■ AIM ■
Return every line of the entries below that contains the string "what".

■ RECORDS FOR THE TASK ■

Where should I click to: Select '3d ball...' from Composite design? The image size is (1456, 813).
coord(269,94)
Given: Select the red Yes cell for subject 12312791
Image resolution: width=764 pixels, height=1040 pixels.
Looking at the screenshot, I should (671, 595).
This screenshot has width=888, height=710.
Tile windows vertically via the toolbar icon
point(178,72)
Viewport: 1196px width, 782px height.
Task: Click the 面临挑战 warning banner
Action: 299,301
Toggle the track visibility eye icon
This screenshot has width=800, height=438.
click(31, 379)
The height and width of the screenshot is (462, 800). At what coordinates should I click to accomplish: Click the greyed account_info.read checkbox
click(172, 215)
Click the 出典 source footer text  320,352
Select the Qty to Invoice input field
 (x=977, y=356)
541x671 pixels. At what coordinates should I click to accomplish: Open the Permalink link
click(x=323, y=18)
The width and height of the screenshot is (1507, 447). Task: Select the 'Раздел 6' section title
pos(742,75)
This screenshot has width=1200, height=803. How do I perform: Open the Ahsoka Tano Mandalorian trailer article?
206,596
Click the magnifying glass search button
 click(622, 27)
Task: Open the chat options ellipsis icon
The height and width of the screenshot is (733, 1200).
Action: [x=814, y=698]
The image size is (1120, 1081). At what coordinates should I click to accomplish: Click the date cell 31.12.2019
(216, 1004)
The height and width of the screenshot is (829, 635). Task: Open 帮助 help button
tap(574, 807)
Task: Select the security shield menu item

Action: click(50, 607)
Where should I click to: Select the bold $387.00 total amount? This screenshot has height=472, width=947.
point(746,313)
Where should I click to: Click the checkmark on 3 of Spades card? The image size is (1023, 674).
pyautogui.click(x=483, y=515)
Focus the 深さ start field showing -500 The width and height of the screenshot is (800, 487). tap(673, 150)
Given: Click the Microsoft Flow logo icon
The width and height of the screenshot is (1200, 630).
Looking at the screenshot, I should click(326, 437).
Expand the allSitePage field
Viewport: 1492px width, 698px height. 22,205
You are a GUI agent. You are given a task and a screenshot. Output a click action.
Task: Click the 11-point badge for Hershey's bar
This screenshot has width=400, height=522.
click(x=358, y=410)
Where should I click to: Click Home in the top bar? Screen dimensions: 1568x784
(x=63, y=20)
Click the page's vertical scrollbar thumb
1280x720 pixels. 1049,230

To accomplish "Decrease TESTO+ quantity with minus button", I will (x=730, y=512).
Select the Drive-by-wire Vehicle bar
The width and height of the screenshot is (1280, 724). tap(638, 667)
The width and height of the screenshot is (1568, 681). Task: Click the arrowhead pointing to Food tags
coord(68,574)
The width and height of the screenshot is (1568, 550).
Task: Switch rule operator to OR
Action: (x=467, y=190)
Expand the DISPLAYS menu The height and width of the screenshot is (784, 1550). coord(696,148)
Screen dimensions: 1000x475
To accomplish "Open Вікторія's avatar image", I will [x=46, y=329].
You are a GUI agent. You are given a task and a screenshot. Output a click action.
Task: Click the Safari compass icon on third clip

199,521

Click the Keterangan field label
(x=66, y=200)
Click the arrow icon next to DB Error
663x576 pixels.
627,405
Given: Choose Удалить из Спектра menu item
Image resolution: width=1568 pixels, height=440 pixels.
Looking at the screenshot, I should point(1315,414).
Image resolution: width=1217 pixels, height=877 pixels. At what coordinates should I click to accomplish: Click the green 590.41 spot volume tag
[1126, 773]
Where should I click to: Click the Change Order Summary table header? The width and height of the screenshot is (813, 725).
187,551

■ THE REPLY ■
The height and width of the screenshot is (462, 800). At what coordinates should I click to accomplish: Click the greyed account_info.read checkbox
541x671 pixels. At what coordinates should I click to accomplish: Open the Permalink link
The image size is (1120, 1081). At what coordinates should I click to accomplish: Click the date cell 31.12.2019
Image resolution: width=1217 pixels, height=877 pixels. At what coordinates should I click to accomplish: Click the green 590.41 spot volume tag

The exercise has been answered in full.